• _SET PROBLEM_: Rewrite everything from the line containing "The height and width of the screenshot is (594, 1024)." down to the end of the listing as a Markdown table with the columns Row and Entry, giving each line a row number, omitting blank lines, and leaving the pictures out.

• _DATA SECTION_:

------------

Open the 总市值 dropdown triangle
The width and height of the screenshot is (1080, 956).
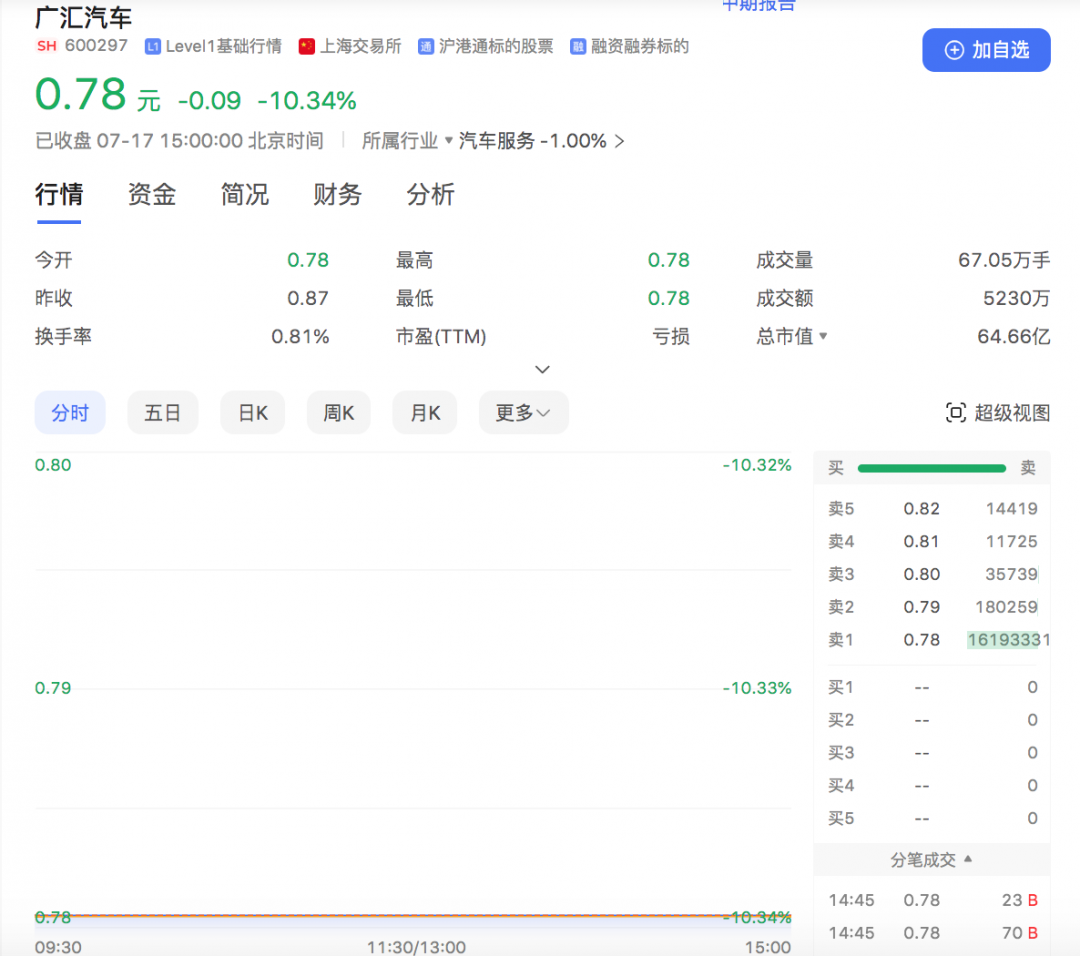(x=823, y=336)
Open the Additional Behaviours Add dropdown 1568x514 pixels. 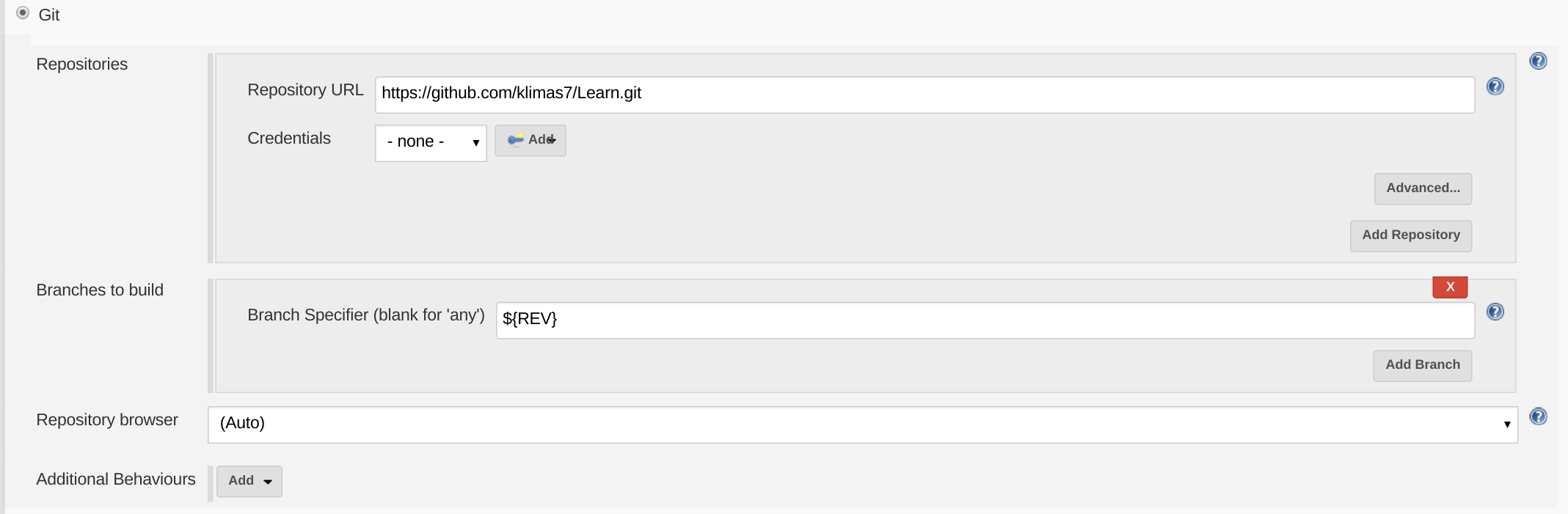(249, 481)
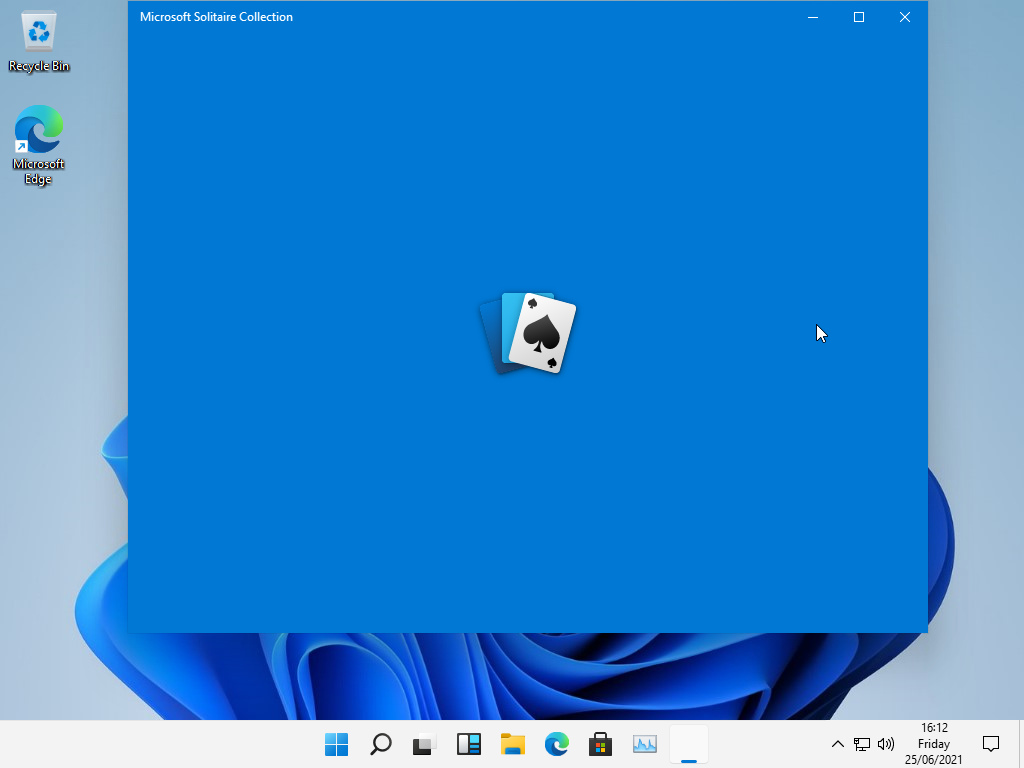Open the clock and date calendar
1024x768 pixels.
pos(933,744)
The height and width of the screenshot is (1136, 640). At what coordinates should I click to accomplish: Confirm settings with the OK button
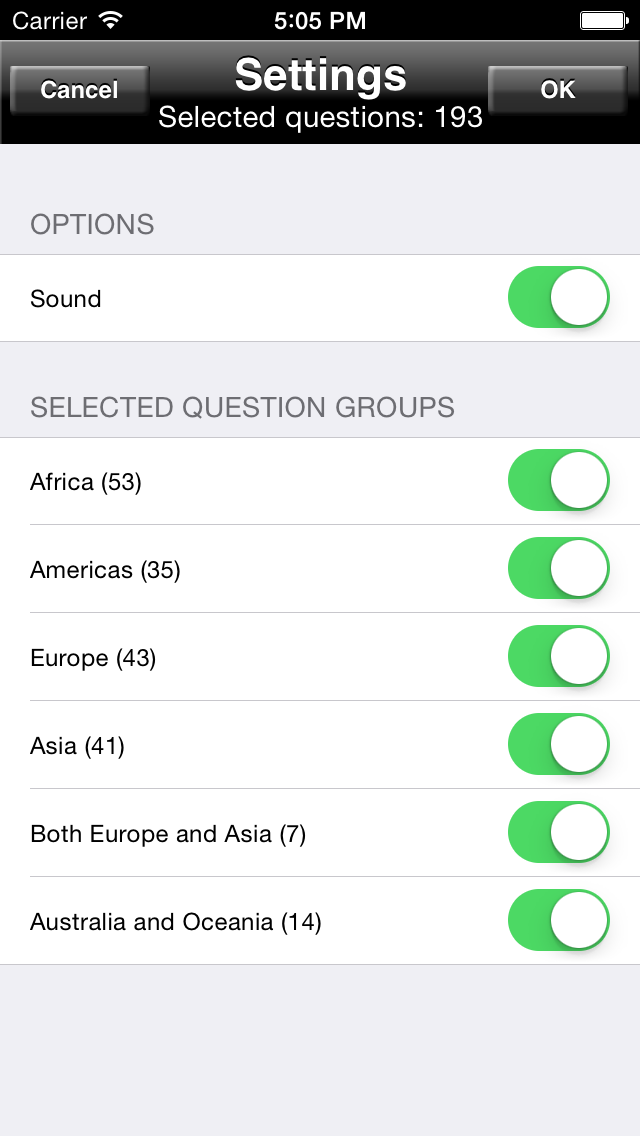tap(557, 89)
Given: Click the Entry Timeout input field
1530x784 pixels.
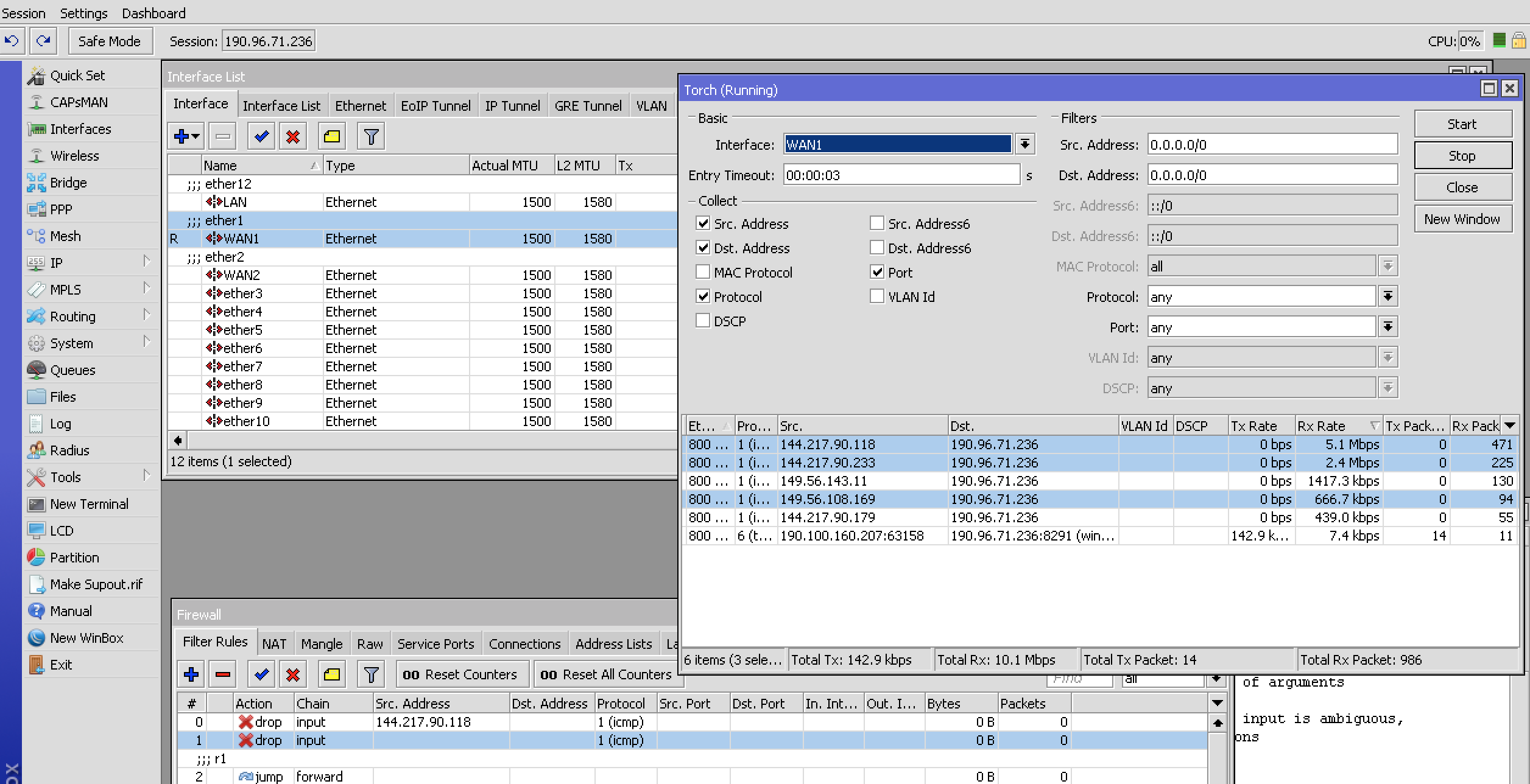Looking at the screenshot, I should (900, 175).
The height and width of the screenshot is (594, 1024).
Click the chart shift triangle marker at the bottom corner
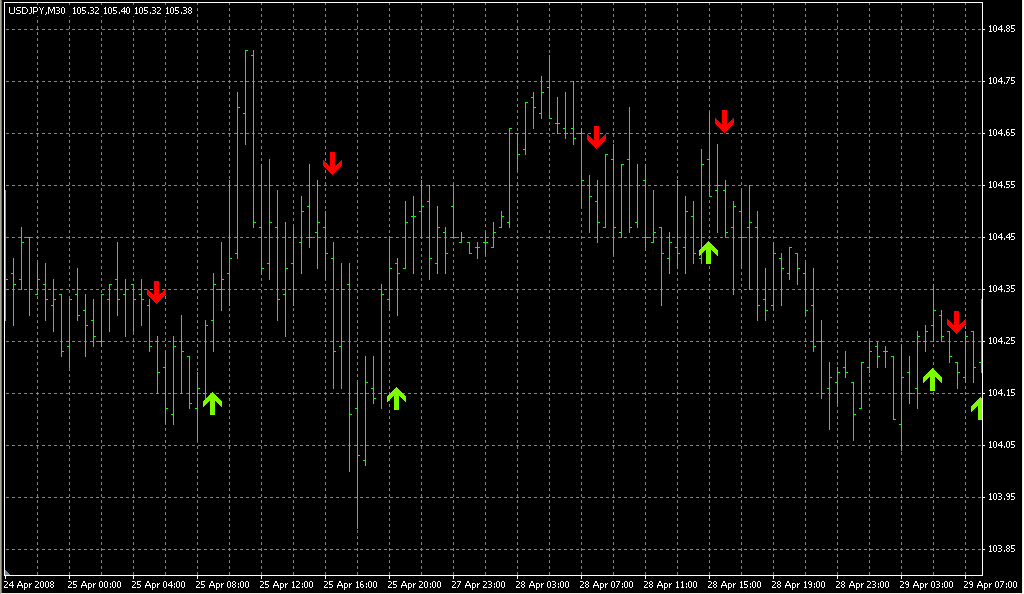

------------

• _ANSWER IN FULL_:
| Row | Entry |
|---|---|
| 1 | The height and width of the screenshot is (594, 1024). |
| 2 | Click the chart shift triangle marker at the bottom corner |